- Location: Turku, Finland
- Date: 14 May 1986; 40 years ago
- Attack type: Homicide by strangulation, child murder, kidnapping
- Victim: Janne Samuel Aikala, aged 10
- Perpetrator: Jorma Patjas
- Charges: Assault; Murder; Kidnapping;
- Sentence: Life imprisonment

= Murder of Janne Aikala =

1986 child murder in Turku, Finland

Janne Samuel Aikala (17 October 1975 in Turku – 14 May 1986 in Turku) was a 10-year-old boy, who was killed by antiquarian keeper Jorma Patjas in May 1986. This is notable because of the Supreme Court review and the legal concept of murder and manslaughter in Finland was an issue.

==The day of the murder==
On Wednesday, 14 May 1986, Janne Aikala had left his home for his piano lesson a little earlier than usual, in order to stop at the local antiquarian in the city centre on his way. The piano lesson was supposed to begin at 4 PM. Janne never got there. Janne's parents reported their son as missing. Because he was a small boy, the police took the report very seriously. The search was aided by the coast guard helicopters and infrared cameras, but in vain.

==Discovery of the body==
On Saturday 17 May at 9:45 PM, a couple riding their bicycles found Janne's body 20 km away from the centre of Turku by the Turku-Tampere highway. The police investigation found that Janne had been killed by strangling, and not by accident as was originally suspected. The 41-year-old antiquarian keeper Jorma Patjas was brought in for questioning, because Janne was presumed to have last been alive in his shop. During the interrogation, Patjas confessed to having killed Janne, claiming he had killed him by accident. Patjas told the police he had consumed a lot of alcoholic beverages on the evening before the day of the murder and on the morning of the day of the murder.

==Course of events==
Having arrived to the antiquarian, Janne had gone to the back room of the shop, where there were sex toys kept behind curtains, and according to Patjas's report, these were not suitable for the eyes of a small boy. Janne had ignored Patjas's warnings, causing Patjas to become nervous. Patjas started to assault Janne by holding him by the back of his neck and banging his head against the wall, causing him to lose consciousness. Patjas became scared, thinking he had killed Janne, and went to close the door of his shop and put a notice saying "Just a minute" at the window to keep customers away. After this, Patjas bound Janne's arms and legs, gagged him, and brought him to the back room. Having done this, Patjas went back to his apartment to drink more alcohol, leaving Janne bound in the back room of his antiquarian.
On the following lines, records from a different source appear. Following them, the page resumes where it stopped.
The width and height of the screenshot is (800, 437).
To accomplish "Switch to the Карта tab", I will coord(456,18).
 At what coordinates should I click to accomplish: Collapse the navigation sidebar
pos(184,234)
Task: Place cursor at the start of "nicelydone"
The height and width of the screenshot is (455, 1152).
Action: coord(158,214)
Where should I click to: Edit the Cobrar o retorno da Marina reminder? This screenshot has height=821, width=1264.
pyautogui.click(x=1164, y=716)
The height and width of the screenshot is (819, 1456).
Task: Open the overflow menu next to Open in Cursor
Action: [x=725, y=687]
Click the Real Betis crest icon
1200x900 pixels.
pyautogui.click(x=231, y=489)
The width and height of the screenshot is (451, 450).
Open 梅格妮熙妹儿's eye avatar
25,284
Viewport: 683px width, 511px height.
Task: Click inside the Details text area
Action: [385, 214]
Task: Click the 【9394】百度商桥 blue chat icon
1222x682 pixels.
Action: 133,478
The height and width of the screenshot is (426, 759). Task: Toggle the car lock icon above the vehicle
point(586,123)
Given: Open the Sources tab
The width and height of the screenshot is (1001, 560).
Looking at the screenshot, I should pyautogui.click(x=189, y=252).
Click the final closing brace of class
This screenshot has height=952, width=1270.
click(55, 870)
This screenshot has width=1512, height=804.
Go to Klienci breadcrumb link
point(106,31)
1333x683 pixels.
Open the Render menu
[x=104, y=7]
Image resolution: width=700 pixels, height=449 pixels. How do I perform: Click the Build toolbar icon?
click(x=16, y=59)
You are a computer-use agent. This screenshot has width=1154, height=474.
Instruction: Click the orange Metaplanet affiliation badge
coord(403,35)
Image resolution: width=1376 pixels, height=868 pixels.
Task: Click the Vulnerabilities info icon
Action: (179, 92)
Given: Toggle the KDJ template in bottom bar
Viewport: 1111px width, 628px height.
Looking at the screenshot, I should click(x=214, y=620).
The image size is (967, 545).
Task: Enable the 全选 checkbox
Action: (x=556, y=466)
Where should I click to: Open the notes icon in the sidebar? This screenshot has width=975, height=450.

In the evening, Patjas went back to his shop to free Janne. Patjas tried to calm the panicked Janne down by offering him Coca-Cola to drink. Patjas managed to get Janne to agree not to tell anyone of what had happened. Janne soon threatened Patjas by saying "I will tell everything to the police anyway and you'll go to prison." This caused Patjas to lose his temper, and he strangled Janne to the death with a piece of rope. Immediately after having done this, Patjas hid the body in a cardboard box and took it to the back of his room. After this, he went to his apartment to sleep.

The next morning, on Thursday, Patjas opened his shop as normal. In the evening, after closing his shop, Patjas moved the cardboard box and the body to the back of his Opel and sought a quiet spot where he could abandon the body. Patjas threw the body out of the cardboard box to a ditch near the highway and drove back to his home. Patjas had left the cardboard box and the notation sheet Janne had had with him to the garbage pail by his apartment.

==Verdict==
Jorma Patjas was sentenced in court in January 1987 for assault, kidnapping and murder to life imprisonment and to pay a sum of 21,500 Finnish markkas to Janne's family as compensation. The court decision of murder was influenced by the fact that the victim had been a defenseless child, and the victim had been assaulted and kept bound before the killing.

The Turku district court judged the case as manslaughter in July 1987, because it felt that Patjas had not acted out of premeditation when killing Janne. However, the district court also took note of the fact that the victim had been a defenseless child, and gave a severe sentence of 12 years and 1 month in prison.

In July 1988, the supreme court judged the case as murder and sentenced Patjas to lifetime in prison.